Using DataFlow in KNIME : DataFlow Nodes in KNIME : DataMatcher Nodes
 
Share this page                  
DataMatcher Nodes
Cluster Duplicates
Cluster Duplicates clusters records from the Discover Duplicates node into groups of similar records.
Cluster Links
Cluster Links clusters records from the Discover Links node into groups of similar records.
Discover Duplicates
Discover Duplicates discovers duplicate records within a data source using fuzzy matching algorithms.
Discover Links
Discover Links discovers duplicate records between two data sources using fuzzy matching algorithms.
Encode
Encode provides a library of phonetic algorithms used for indexing of words by their pronunciation.
Cluster Duplicates
 KNIME  This topic describes a KNIME node.
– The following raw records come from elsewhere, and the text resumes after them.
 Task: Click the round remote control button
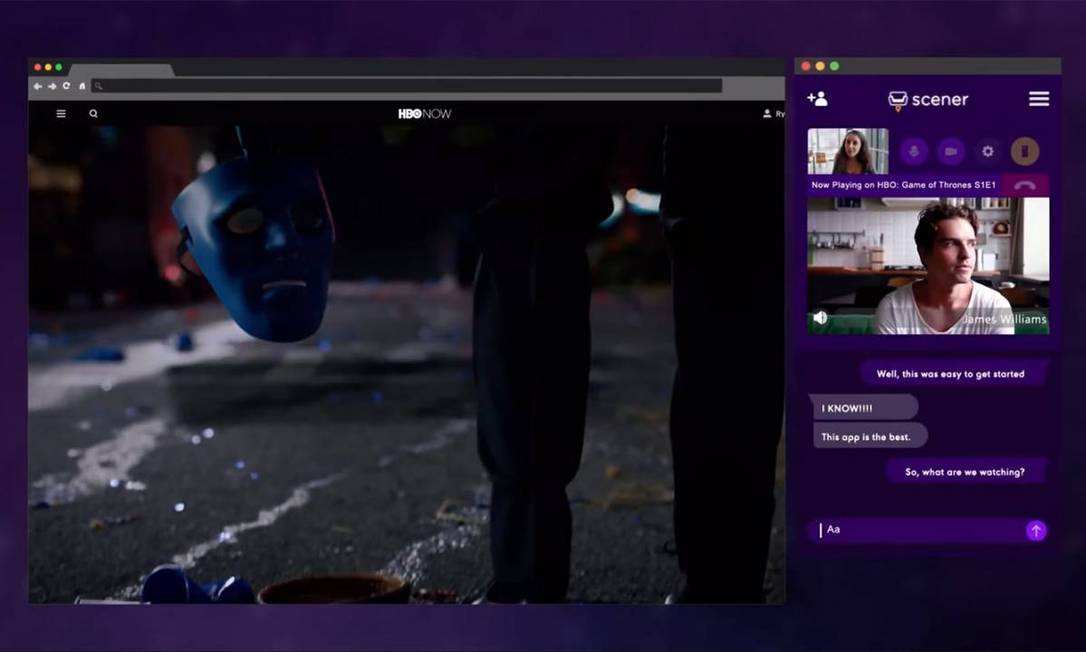point(1025,151)
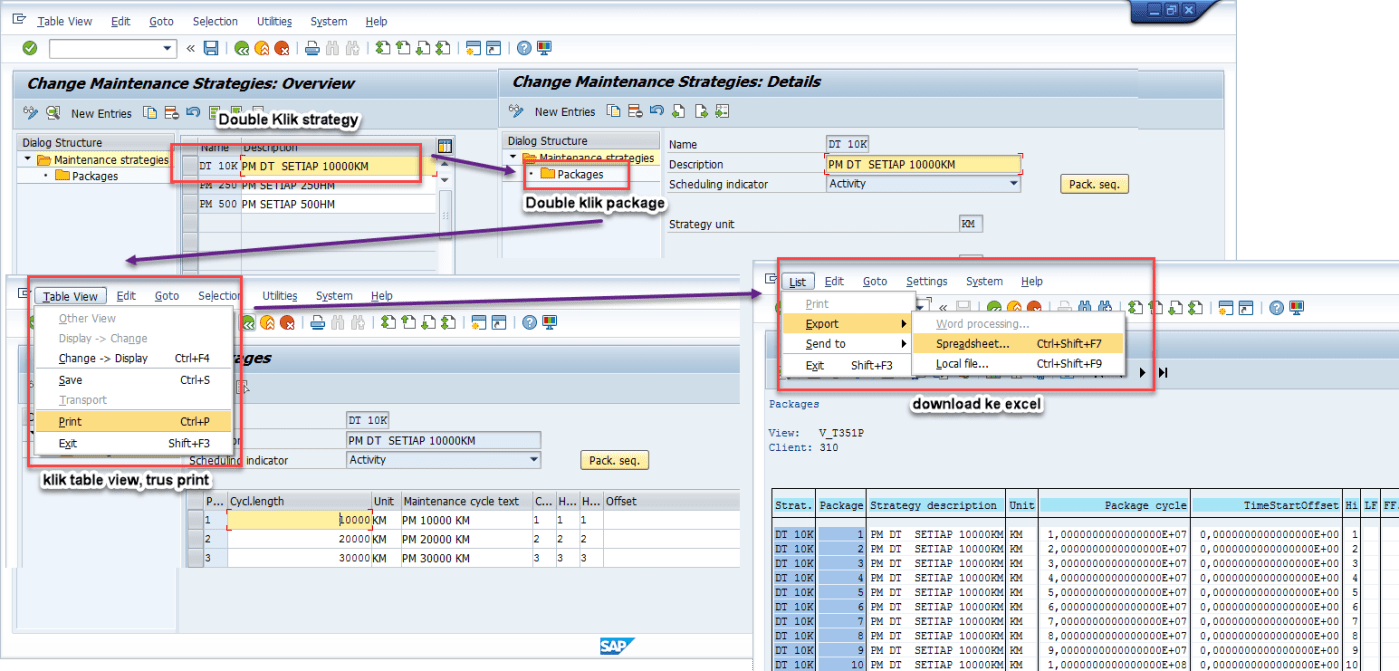Click the Cycl.length cell containing 10000

click(300, 520)
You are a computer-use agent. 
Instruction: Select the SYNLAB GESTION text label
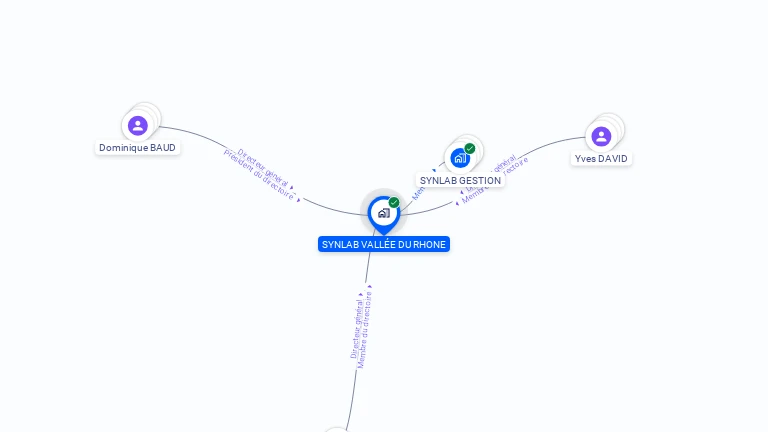pos(460,180)
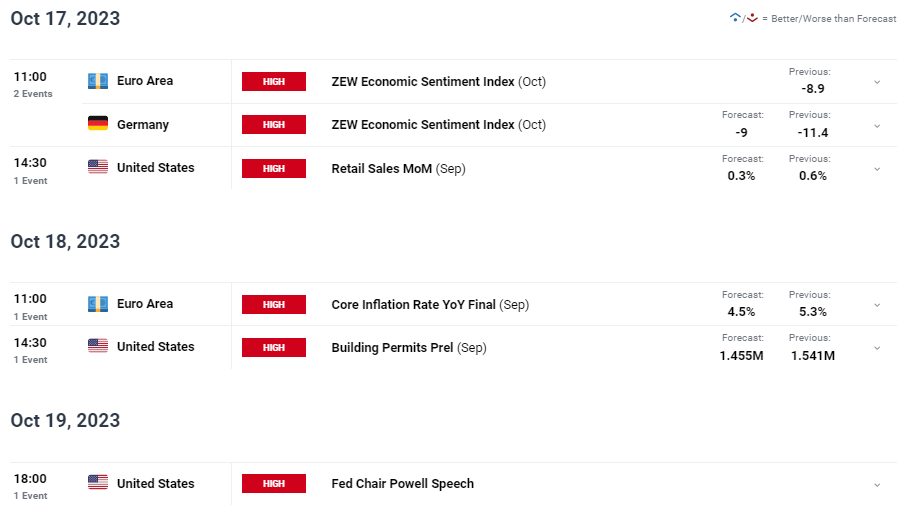908x519 pixels.
Task: Open the Fed Chair Powell Speech event
Action: point(402,484)
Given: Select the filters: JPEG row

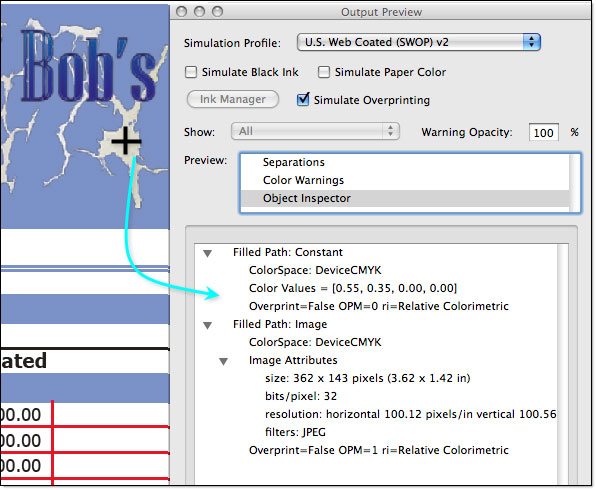Looking at the screenshot, I should pyautogui.click(x=295, y=432).
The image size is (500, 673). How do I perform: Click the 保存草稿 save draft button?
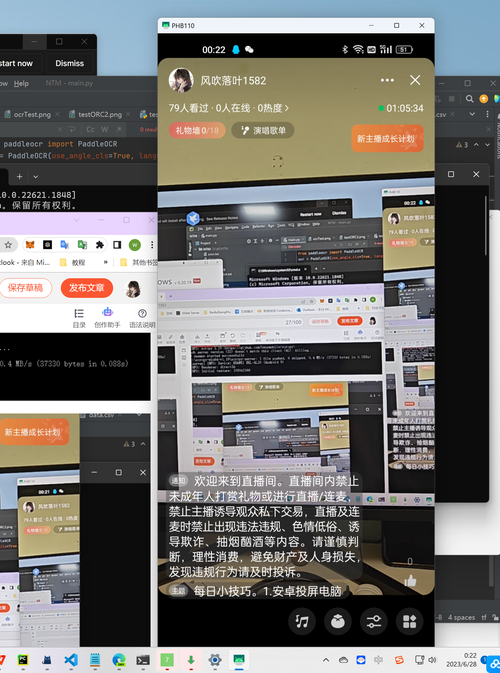[25, 288]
For the DataFlow operator it is based on, see Using the ClusterDuplicates Operator to Cluster Duplicates.
Using the results produced by the Discover Duplicates node, Cluster Duplicates will group records that were found to be similar to one another. For example, if the Discover Duplicates output indicated that record "A" and record "G" were similar, and record "G" and record "M" were also similar, Cluster Duplicates node will cluster A, G, and M into a group and assign it a groupId number.
Using this output, it is possible to join these results back to their original record source to visually inspect records that were found to be similar to one another.
Dialog Options
Data Id Field
Specifies the field in the data source that is the key field to be used to uniquely identify this record.
Ports
Input Ports
0 - Discover Duplicates node output
Output Ports
0 - Clustered results
Cluster Links
 KNIME  This topic describes a KNIME node. For the DataFlow operator it is based on, see Using the ClusterLinks Operator to Cluster Links.
Using the results produced by the Discover Links node, Cluster Links will group records that were found to be similar to one another. For example, if the Discover Links output indicated that record "A" and record "G" were similar and record "G" and record "M" were also similar, Cluster Links node will cluster A, G and M into a group and assign it a groupId number.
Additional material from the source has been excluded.